Tripoli Road, White Mountains – The autumn foliage season is a great time to travel the backroads in the New Hampshire White Mountains. Being a photographer, I love exploring New Hampshire’s backroad because I always find interesting subject matter to photograph. And the history attached to some of these lonely dirt roads is amazing.

Completed in 1934, Tripoli Road for most of its length is an unpaved bumpy dirt road that connects Waterville Valley and Woodstock. It was built by the USFS (likely with the help of the Civilian Conservation Corps) and named after the mill that was in the area, Tripoli Mill. Roadside camping is allowed at designated sites along Tripoli Road making this area very busy during the weekends and holidays.

Old mill site at Thornton Gore in Thornton, New Hampshire. This is the site of an abandoned 19th century hill farm community. More than likely this is the remnants of the water wheel at the mill.
Thornton Gore Hill Farm Community – Tripoli Road, New Hampshire
 

Tripoli Road travels through part of the Thornton Gore Hill Farm community, which was a nineteenth century farming settlement. Like most early farming settlements in the New Hampshire White Mountains, Thornton Gore existed for just a short period of time, lasting less than 100 years. Today, cellar holes, bridge abutments, graveyards, an old mill water wheel (above), and stone walls remind us of the ones who worked this land.

Talford Brook Cascades along Talford Brook during the autumn months in Thornton, New Hampshire.
Talford Brook – White Mountains, New Hampshire
 

During the autumn season, the landscape of Tripoli Road is very picturesque, and there are a few cascades located not far from the road. Talford Brook (above) looks great after rain storms and during spring snowmelt. The scenic Talford Brook Cascades is also in the area.

Remnants of a dwelling (logging camp) along the abandoned Woodstock & Thornton Gore Railroad in Livermore, New Hampshire.
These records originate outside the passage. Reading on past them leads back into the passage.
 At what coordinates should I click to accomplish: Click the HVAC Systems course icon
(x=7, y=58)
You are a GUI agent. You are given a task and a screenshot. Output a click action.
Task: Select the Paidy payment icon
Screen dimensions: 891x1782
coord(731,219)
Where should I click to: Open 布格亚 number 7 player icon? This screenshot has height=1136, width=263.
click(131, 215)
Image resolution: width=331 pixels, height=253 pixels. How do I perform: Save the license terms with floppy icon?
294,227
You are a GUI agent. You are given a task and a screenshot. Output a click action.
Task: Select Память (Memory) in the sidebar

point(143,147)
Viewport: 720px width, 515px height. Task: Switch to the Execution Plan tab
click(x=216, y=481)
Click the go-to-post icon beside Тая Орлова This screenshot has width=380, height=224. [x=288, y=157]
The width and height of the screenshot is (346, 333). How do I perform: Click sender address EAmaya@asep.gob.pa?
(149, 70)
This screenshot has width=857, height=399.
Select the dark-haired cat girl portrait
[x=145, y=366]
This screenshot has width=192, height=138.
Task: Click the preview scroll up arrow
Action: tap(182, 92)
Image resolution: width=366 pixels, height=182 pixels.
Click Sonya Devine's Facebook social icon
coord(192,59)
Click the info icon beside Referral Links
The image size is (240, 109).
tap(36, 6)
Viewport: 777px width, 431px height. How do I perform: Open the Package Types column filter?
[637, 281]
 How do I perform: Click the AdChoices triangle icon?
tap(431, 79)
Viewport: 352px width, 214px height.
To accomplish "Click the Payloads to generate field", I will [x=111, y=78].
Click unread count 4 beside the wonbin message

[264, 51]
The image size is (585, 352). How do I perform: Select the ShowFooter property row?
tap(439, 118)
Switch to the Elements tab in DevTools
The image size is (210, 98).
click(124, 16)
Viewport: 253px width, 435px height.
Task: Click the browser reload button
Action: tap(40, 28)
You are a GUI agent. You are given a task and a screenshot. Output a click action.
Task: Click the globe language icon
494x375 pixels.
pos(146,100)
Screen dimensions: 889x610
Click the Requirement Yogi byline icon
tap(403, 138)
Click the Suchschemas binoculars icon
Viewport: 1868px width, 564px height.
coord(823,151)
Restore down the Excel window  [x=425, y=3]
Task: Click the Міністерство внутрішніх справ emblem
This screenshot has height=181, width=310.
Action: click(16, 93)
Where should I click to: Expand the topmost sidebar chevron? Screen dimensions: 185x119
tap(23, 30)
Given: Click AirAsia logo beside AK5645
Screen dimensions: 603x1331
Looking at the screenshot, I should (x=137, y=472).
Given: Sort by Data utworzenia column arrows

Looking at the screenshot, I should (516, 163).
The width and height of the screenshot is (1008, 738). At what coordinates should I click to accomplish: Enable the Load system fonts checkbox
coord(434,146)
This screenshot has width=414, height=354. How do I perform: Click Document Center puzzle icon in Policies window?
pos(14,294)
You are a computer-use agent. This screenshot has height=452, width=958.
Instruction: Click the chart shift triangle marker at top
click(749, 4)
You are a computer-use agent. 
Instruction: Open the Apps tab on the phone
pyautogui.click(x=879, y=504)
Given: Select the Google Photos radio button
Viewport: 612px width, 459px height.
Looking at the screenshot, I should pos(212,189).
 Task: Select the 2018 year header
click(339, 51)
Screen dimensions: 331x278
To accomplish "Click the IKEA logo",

This was a logging railroad in operation from 1909-1914 (+/-). The removal of historic artifacts from federal lands without a permit is a violation of federal law.
Abandoned Camp Site – Little East Pond Trail, Tripoli Road
 

From 1909-1914, the Woodstock & Thornton Gore Logging Railroad worked the area, and Tripoli Road utilizes the old railroad bed on the Woodstock side. Logging camps were built along the railroad and throughout the area. The exact number of camps is unknown, but remnants (above) of some of them can still be found today.

Woodstock & Thornton Gore Railroad - Remnants of Tripoli Mill which is along the old Woodstock & Thornton Gore Railroad bed in Livermore, New Hampshire. This mill dredged East Pond for diatomaceous earth.
Tripoli Mill – White Mountains, New Hampshire
 

Remnants of Livermore Tripoli Company’s abandoned Tripoli Mill (above), which Tripoli Road is named for, can still be found along the road. Owned by Charles B. Henry, son of timber baron J.E. Henry, this mill dredged East Pond for diatomaceous earth (also called Tripoli) during the early 1900s.

The general area of where the Civilian Conservation Corps Camp was located along Tripoli Road in Livermore, New Hampshire during the autumn months. The Civilian Conservation Corps was a public work relief program that operated from 1933 to 1942 in the United States. Today, this area is a popular roadside camping area.
General Area of the Civilian Conservation Corps Camp – Tripoli Road, New Hampshire
 

There was also a Civilian Conservation Corps Camp (CCC) along Tripoli Road. The CCC was a public work relief program that operated from 1933 to 1942 in the United States. They built bridges, roads, trails, and many other structures in the White Mountains region. Little remains of the CCC Tripoli Road camp.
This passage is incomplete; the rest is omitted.